以来、重要な仕事に臨んだ際は、効果をあげるに十分なほど大きな物語を作ろう、と心掛けてきた。天にも通じるまで誠を尽くそうとの心がけでもある。要領は良くないかもしれないが、これこそが、事を成すための要諦の一つだと信じている。
2008年度を通じて、産業振興計画を十分に大きな物語とすべく、県民に知恵を頂きながら、職員とともに必死の努力を重ねた。そして、09年2月17日、受田浩之・高知大教授を委員長とする産振計画検討委員会の了承を得て、いよいよ、その第1版を世に問うべき時が来た。
知事の任期も残り少なくなったころ「一番大変だったのはいつか」とよく問われた。大変なことはたくさんあったが、一番緊張し、そして勝負だと感じたのは、この産振計画第1版を公にした時だ。

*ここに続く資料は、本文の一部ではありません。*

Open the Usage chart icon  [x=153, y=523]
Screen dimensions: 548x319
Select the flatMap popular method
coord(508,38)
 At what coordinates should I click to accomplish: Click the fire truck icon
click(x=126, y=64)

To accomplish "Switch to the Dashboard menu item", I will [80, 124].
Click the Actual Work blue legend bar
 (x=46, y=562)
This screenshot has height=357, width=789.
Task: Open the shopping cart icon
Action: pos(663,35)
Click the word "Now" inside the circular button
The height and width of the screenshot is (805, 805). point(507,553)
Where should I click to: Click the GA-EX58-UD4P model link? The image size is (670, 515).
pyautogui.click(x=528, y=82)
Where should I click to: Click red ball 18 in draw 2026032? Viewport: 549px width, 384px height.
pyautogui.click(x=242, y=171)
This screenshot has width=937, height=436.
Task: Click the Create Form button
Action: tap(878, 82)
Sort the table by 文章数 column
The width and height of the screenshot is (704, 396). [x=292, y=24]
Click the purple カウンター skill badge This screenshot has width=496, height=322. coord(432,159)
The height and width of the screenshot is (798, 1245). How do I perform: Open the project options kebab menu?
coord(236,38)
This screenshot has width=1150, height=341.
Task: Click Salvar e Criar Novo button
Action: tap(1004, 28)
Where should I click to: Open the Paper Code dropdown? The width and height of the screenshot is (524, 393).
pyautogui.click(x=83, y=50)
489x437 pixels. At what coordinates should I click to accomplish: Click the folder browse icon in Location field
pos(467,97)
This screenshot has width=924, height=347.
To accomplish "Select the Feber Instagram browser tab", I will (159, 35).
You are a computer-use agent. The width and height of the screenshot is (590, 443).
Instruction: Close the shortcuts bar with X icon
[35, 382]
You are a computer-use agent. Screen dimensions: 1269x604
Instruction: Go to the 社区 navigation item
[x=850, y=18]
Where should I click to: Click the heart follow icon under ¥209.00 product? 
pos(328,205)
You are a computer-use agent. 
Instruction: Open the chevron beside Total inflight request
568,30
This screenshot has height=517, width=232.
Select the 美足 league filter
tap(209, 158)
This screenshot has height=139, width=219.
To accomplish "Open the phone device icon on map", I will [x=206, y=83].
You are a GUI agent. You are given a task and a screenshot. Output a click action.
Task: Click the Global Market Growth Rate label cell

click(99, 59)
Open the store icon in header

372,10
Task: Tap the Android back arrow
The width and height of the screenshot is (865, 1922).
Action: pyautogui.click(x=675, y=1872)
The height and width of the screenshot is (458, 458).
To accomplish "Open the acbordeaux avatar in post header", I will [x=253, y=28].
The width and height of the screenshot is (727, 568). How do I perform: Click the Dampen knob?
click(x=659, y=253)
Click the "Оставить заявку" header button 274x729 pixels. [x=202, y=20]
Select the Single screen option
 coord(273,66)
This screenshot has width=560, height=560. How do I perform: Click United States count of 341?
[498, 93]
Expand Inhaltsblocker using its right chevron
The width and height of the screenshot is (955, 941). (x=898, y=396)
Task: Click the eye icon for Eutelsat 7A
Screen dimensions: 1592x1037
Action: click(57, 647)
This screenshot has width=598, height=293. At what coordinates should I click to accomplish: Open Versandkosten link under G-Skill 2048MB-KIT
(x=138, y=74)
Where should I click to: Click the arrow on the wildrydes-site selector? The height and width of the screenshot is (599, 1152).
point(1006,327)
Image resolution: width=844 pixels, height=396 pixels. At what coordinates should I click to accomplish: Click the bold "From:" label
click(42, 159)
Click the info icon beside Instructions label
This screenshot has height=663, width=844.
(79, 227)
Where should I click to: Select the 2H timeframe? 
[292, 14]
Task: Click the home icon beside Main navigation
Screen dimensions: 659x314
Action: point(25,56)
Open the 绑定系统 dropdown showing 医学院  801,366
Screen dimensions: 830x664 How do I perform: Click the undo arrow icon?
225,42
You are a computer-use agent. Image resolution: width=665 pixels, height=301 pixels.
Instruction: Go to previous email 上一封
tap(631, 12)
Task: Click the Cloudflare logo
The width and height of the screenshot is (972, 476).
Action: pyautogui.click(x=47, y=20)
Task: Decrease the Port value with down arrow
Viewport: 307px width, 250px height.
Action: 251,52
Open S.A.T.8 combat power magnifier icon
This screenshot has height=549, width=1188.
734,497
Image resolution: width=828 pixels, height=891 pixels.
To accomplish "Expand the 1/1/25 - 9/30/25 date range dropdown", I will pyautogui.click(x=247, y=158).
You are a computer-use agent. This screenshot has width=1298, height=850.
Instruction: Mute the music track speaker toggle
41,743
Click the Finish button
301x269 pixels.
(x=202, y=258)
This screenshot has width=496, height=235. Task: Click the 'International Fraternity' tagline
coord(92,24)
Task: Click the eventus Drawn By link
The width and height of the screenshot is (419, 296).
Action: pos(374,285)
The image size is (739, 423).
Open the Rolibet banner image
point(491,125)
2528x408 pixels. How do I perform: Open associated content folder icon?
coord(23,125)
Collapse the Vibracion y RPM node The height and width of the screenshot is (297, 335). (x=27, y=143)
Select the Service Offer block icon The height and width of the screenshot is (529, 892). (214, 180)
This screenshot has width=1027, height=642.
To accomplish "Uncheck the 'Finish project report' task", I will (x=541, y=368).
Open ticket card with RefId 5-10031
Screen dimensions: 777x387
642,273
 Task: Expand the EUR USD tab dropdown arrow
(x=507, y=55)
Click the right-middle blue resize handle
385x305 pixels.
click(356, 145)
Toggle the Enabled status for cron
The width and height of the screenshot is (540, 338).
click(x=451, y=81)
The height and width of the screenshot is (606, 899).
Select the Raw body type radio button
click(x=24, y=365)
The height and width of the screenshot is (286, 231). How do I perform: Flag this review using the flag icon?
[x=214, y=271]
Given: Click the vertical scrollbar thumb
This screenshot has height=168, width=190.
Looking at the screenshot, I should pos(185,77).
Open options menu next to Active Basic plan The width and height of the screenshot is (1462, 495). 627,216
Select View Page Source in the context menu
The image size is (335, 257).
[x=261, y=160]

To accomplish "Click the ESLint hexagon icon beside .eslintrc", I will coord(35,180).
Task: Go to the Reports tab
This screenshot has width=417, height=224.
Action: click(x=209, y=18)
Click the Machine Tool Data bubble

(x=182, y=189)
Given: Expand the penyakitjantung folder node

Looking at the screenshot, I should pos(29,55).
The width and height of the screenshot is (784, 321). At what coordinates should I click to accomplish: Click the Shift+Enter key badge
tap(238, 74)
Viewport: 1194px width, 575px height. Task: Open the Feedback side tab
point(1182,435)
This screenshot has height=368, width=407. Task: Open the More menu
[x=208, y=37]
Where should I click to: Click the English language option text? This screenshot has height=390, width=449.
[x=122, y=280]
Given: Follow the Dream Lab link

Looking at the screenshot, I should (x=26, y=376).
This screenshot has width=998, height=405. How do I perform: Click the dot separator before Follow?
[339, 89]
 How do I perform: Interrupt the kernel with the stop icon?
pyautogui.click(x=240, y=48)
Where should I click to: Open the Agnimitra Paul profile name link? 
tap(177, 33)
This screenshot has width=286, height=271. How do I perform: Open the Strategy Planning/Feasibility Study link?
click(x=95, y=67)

官民協働で政策を展開しなければ、県経済の苦境を脱することなどできない。この計画を県民に受け入れてもらえるか否かが、最初の大勝負だった。
記者発表は、ホテルの一室を借り切って行った。何とか県民に受け入れてもらいたい、との必死の思いで、スライドも多用し、今思い出しても恥ずかしくなるほど気負いこんでプレゼンしたことを覚えている。
《本気で実行!》
残念ながら、当初、計画は県民にあまり受けが良くなかった。
一つには、当時の県経済の極めて厳しい状況に比べて、十分に大きな物語ではなかったからだろうと思う。先述のとおり、地産外商を進める上での障害など、数々の否定的なコメントも頂いた。ただ、そうした批判をどんどん取り込んで改善していくのは、もとより覚悟の上であった。
実は、一番困惑したのは「どうせ計画を作って終わりだろう」という批判だった。「棚上げして終わり。過去にも繰り返されてきたことよ」との反応だ。
これを払拭することなくして、官民協働などおぼつかない。だから、第1版のキャッチフレーズは「本気で実行!」とした。「実行」するのは当たり前だが、当時としては、最大の批判に応える必死のフレーズだった。
《PDCA》
いわゆるPDCAサイクルの確立にも取り組んだ。計画(Plan)が確実に実行(Do)されるよう、四半期ごとの詳細な行動計画を作り、それぞれの施策ごとに、どの課が、いつまでに、何をすべきか (5W1H)を明確に定めた。
さらに、四半期毎に産業振興推進本部会議を開催し、各課の実行状況を確認した上で、課題がないか検討(Check)し、必要であれば改善策を作り実行( Action )するーというプロセスを徹底したのである。
事業ごとに進捗を管理する「PDCAシート」は電話帳のような厚みになった。最初の3、4年は私自らこれを一枚一枚、2日以上かけて確認した。「知事のくせにガミガミ、チマチマと…」と陰口もたたかれたが、PDCAサイクルを根付かせようと必死だった。
4選不出馬を決めた時、私は、このサイクルが庁内にほぼ根付いたことをもって私の役目は一定終わったと思った。2期目、3期目と、私がこの点について、目を光らせこそすれ、口出しすることはだんだん少なくなっていったのだ。今や高知県庁のPDCAサイクルは日本一だと、私は自負している。